1. 48
  1.  

    1. 12

      Interesting tidbits from following links:

      • There is a regression in clang 19 (in fact in LLVM) that made the Python interpreter slower than with clang 18 by about 10% on some systems, and the 15% performance improvement reported for the new tail-call interpreter comes mostly from working around this regression. Once the LLVM regression is fixed, the non-tail-call Python interpreter speed gets back to normal, and the tail-call version only improves performance by 5%. (These numbers are ballpark, it depends on the benchmark and architecture and…)

      • The clang19 bug was found and reported in August 2024 by Mikulas Patocka, who develops a hobby programming language with an interpreter. In the issue thread, several other hobbyist language implementors chime in, well before the impact on Python (and basically all other interpreted languages) is identified. This is another example of how hobbyist language implementors help us move forward.

      • The LLVM regression was caused by another bugfix, that solves a quadratic blowup in compile time for some programs using computed gotos. This is an example that compiler development is tricky.

      • The LLVM regression was fixed by DianQK, who contributes to both LLVM and rustc, by reading the GCC source code, who already identified this potential regression and explicitly points out that one has to be careful with the computed gotos as used in threaded bytecode interpreters. This is an example that GCC/LLVM cross-fertilization remains relevant to compiler development and the broader open source ecosystem, even to this day.

      1. 5

        This blog post has far more plot twists than I expected!

        1. 2

          the alternative (without this work) probably really was 10-15% slower, for builds using clang-19 or newer. For instance, Simon Willison reproduced the 10% speedup “in the wild,” as compared to Python 3.13, using builds from python-build-standalone.

          Hm though as far as I know, almost 100% of Linux distros use GCC … So say on Debian and Red Hat, Python 3.14 will only give a 2% improvement?

          It seems like that will be noticed widely when those distros update … e.g. if people are expecting 10-15% improvement with a new Python version, but only get 2% :-(

          (and btw this is a great investigation, and writeup!)

          1. 2

            these impressive performance gains turned out to be primarily due to inadvertently working around a regression in LLVM 19. When benchmarked against a better baseline (such GCC, clang-18, or LLVM 19 with certain tuning flags), the performance gain drops to 1-5% or so depending on the exact setup.

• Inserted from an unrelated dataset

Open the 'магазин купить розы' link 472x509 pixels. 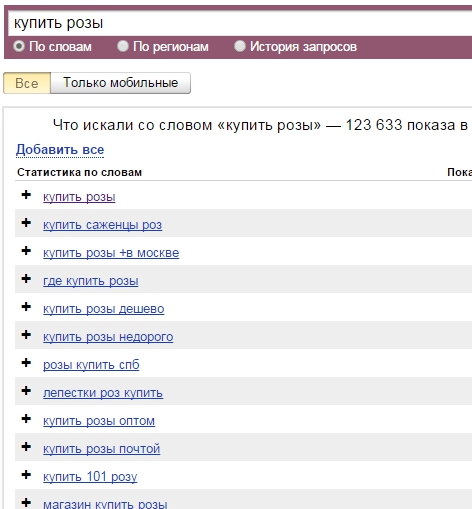pyautogui.click(x=105, y=504)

            5% for free isn’t bad.

            1.  

              free only for users, not for devs. The code is now more complicated.

              1.  

                It’s free for Python devs

            2. 2

              Semi-relatedly: despite not having any explicit support for tail calls, I recently discovered that Rust (because of LLVM) will generate tail calls if the call is in the right position. Note the “jmp” here: https://godbolt.org/z/f6P41qqv5 . I have been experimenting with making use of it in my emulator for the same performance reasons Python wants to use it.

              Unfortunately, these tail calls do not carry over to Rust generating wasm. C++ to wasm appears to generate tail calls if you pass -mtail-call, but I couldn’t figure out if there was a Rust was to trigger it. Here’s at least C++ wasm tail calls: https://godbolt.org/z/Ebc81vnGa (the “return_call_indirect” op there).

              (PS: Rust does have some ideas/plans around a “become” keyword eventually but there’s nothing usable yet, bummer.)

              1. 5

                C/C++ don’t explicitly support it either, but it’s a ubiquitous optimization. Clang did add a nonstandard “must tail-call” attribute to force a tail-call regardless of optimization level, which is useful in development of CPS code so your debug builds don’t blow the stack!

              2. 2

                When the tail-call interpreter was announced, I was surprised and impressed by the performance improvements, but also confused: I’m not an expert, but I’m passingly-familiar with modern CPU hardware, compilers, and interpreter design, and I couldn’t explain why this change would be so effective.

                Humble guy.